Mit 14 Karten, von denen einige jedoch nur für bis zu sechs bzw. bis zu acht Spielern vorgesehen sind, scheint die Auswahl nicht gerade üppig. Zum Ausgleich gibt es allerdings einen Editor, mit dem die FCI-Community eigene Maps erstellen kann. Geduld sollte man aber mitbringen, denn da das mächtige Tool nur über das Pad zu steuern ist, kann es ein Weilchen dauern, bis die Umgebung so erstrahlt, wie ihr euch das vorgestellt habt.   

Fazit

Skepsis wich Euphorie und die Euphorie wich gnadenloser Spannung sowie Adrenalin pur: Far Cry Instincts zeigt, wie ein Xbox-Shooter spielerisch und optisch auszusehen hat. Ubi Montreal hat hier weitaus mehr abgeliefert als eine "simple" Umsetzung: Von Grund auf neu, die technischen Grenzen der demnächst von der Xbox 360 abzulösenden Hardware scheinbar bis zum Letzten ausreizend und spielerisch bis auf kleinere Ausnahmen über jeden Zweifel erhaben, hat sich Jack Carver auch auf Konsolen den Award redlich verdient.
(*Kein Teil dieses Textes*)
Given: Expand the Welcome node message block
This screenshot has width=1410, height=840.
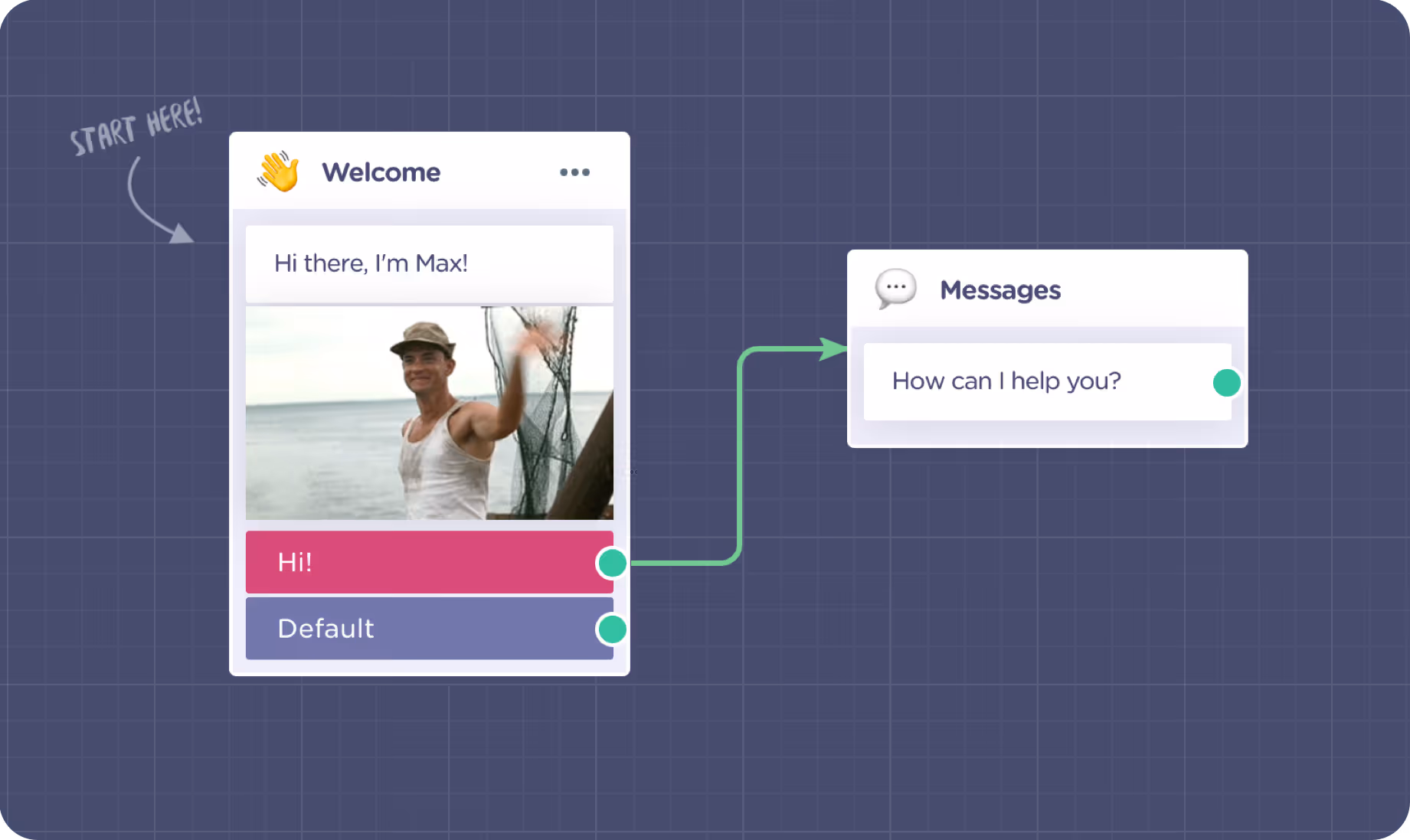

Da zusätzlich auch Anhänger von Mehrspieler-Partien besser auf ihre Kosten kommen als in der PC-Fassung und weiterhin die Möglichkeit haben, mit dem ebenso gewöhnungsbedürftigen wie mächtigen Editor eigene Karten zu erstellen, dürfte die Online-Langelebigkeit von FCI garantiert sein. Kurzum: Wenn ihr ein Fan von First-Person-Action seid und eine Xbox im Wohnzimmer habt, sollten euch eure Instinkte ganz schnell zu Jack Carver führen. So spannend, intensiv, atmosphärisch dicht und abwechslungsreich werdet ihr auf der Xbox vielleicht nicht  mehr unterhalten werden.

Pro

stimmungsvolle Grafik
gute Steuerung
klasse reaktive KI
haufenweise Fahrzeuge
imposante Waffenauswahl
wilde Fähigkeiten als sinnvolle Gameplay-Ergänzung
stimmige Soundkulisse
gute Spielbalance
mächtiger Editor
Fallen und Minen
Garant für einen Adrenalin-Rush

Kontra

manche Umgebungstexturen im Detail schwach
hin und wieder Ruckler
Editor umständlich zu bedienen

Wertung

XBox

Fans von Ego-Action mit Xbox kommen nicht an Jack Carver vorbei!